GIVEN DATA
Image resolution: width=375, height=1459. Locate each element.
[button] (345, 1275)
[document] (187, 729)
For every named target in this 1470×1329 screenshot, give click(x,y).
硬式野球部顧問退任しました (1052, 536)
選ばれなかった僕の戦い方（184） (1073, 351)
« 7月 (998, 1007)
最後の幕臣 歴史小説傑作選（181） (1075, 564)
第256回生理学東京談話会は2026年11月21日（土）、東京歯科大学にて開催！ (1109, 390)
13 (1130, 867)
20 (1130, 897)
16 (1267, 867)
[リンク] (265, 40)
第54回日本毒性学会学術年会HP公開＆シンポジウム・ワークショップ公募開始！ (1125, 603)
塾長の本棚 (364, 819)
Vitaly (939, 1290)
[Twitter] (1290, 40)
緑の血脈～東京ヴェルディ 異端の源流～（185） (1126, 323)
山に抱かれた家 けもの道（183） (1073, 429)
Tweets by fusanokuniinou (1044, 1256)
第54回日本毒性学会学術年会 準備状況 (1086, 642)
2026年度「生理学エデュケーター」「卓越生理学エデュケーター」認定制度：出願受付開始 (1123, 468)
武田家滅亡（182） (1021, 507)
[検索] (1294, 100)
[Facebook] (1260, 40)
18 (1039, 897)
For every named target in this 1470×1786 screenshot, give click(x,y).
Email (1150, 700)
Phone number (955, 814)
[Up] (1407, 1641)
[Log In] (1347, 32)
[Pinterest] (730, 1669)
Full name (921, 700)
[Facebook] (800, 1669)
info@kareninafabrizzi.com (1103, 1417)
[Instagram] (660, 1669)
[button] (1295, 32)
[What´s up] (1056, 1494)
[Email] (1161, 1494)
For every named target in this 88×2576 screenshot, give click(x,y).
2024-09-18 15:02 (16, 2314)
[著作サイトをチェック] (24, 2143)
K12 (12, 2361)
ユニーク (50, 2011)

PROBLEM DESCRIPTION
How many lines of the records contain the word "screenshot"? Reply with the number and nothing else.

EXERCISE ANSWER
3